Raw Dataset Requests
Public access to FeederWatch data
The Cornell Lab of Ornithology and Bird Studies Canada are committed to making data gathered through our citizen science programs freely accessible to students, journalists, and the general public. Basic maps, trend graphs, summary tables by state, and more are all accessible online in the Explore section of the FeederWatch web site.
Raw data access for research scientists
Researchers seeking to conduct formal analyses using FeederWatch data are invited to request access to the raw FeederWatch dataset after reviewing the considerations outlined below. As with use of any data set, knowing the data structure, understanding the metadata, grasping the data collection protocols, and being cognizant of the unique aspects of the program are all critical for conducting analyses and interpreting results in ways that provide meaningful insights. Although the data are freely available, we strongly encourage researchers to consult with researchers at the Cornell Lab of Ornithology or Bird Studies Canada (contact information below) to ensure that the data are being handled and analyzed in a meaningful way.
Note that raw data files are large (> 1.8 million checklists) and require proficiency in statistical software (e.g. SAS or R) or advanced database tools (e.g. MySQL, Microsoft Access). Project FeederWatch does not have the staff available to assist with these tools or to create custom subsets of the raw data.

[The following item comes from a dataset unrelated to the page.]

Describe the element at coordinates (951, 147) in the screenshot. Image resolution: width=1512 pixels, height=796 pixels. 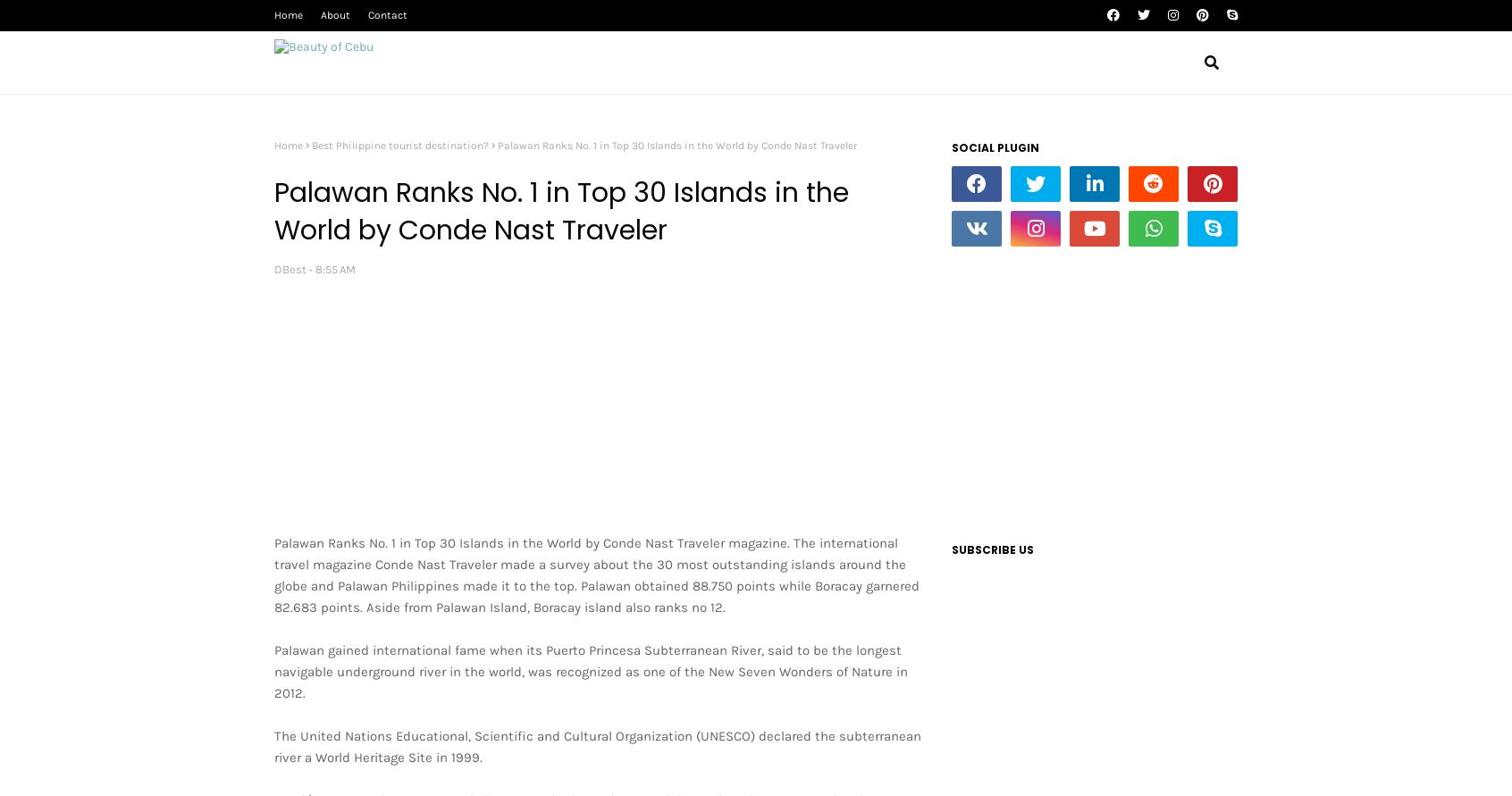
I see `'Social Plugin'` at that location.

Nonetheless we are happy to provide access to the full dataset and instructions for how to use and interpret it.
Considerations to review before requesting raw data
As with all large-scale citizen science programs, it is impossible to validate each of the millions of records submitted to FeederWatch. Although we attempt to minimize errors, a small percentage of FeederWatch reports are incorrect and analysts must be aware that misidentifications, data entry errors, and other sources of error can evade our data validation system.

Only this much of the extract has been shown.